Contre toute attente la Banque centrale européenne (BCE) a annoncé jeudi qu'elle pourrait augmenter son taux directeur dès le mois prochain, semant l'étonnement voire le doute sur sa stratégie.
Le taux directeur de la BCE est fixé à 1% depuis mai 2009, pour aider la zone euro à surmonter la crise économique et éviter la déflation.
Si son président Jean-Claude Trichet a pris soin de préciser qu'une hausse en avril était "possible, mais pas certaine", tous les économistes tiennent pour acquis qu'elle aura bien lieu: elle sera de 25 points de base, selon eux, portant le taux à 1,25%. Et suivie sans doute de deux autres avant la fin de l'année.
"Il n'y a guère qu'une aggravation de la crise de la dette souveraine" qui pourrait empêcher la BCE d'agir maintenant qu'elle a provoqué son petit séisme, selon Jörg Krämer et Peter Dixon de Commerzbank.
La déclaration de M. Trichet à l'issue de la réunion mensuelle du conseil des gouverneurs de la BCE a pris tout le monde par surprise, les économistes de RBS évoquant même un "choc".
Ce n'est pas tant le principe d'une hausse de taux que le calendrier choisi qui a étonné.
"Selon nous, la BCE se prépare à relever les taux trop tôt", estimaient vendredi Julian Callow et Laurent Fransolet, de Barclays Capital.
Trop tôt parce que malgré les chiffres encourageants de la croissance et du chômage dans la zone euro dans son ensemble, tous les pays ne sont pas logés à la même enseigne. Un fossé sépare l'Allemagne triomphante et la Grèce en récession, par exemple.
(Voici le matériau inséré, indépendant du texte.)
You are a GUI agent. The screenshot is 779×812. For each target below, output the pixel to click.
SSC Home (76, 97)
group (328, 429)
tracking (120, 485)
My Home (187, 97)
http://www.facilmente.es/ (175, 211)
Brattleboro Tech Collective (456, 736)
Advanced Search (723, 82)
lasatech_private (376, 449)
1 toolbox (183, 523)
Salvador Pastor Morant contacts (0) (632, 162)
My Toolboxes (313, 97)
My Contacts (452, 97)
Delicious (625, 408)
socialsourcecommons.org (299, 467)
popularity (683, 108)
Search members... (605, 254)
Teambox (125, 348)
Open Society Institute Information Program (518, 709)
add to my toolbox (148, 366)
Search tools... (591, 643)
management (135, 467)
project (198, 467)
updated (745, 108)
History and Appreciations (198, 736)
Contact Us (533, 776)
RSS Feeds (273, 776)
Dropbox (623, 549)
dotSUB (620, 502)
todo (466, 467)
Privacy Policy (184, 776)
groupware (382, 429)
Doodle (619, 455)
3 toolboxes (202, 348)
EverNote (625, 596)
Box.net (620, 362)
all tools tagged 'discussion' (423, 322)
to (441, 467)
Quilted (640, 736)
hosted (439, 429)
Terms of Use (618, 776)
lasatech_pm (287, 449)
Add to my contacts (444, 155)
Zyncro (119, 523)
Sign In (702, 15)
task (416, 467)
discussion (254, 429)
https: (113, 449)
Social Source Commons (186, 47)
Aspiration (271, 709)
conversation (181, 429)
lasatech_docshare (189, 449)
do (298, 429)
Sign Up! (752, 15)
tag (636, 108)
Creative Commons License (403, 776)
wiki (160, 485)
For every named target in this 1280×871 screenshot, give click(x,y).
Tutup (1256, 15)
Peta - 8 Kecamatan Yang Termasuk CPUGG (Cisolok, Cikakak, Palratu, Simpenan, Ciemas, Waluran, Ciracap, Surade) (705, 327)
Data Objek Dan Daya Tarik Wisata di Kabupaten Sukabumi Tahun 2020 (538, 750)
Le mandat premier de la BCE n'est toutefois pas d'assister les Etats en difficulté, mais de s'assurer que l'inflation tourne autour du chiffre de 2%, sans le dépasser. Et l'institution craint actuellement pour la stabilité des prix, ce qui rend nécessaire une action à ses yeux.
Après 2,3% en janvier, l'inflation en zone euro a affiché selon un chiffre provisoire 2,4% en février, portée par la flambée des cours du pétrole et des matières premières. Elle devrait évoluer au-dessus de 2% encore plusieurs mois, poussant la BCE à revoir sa prévision pour l'année à 2,3%.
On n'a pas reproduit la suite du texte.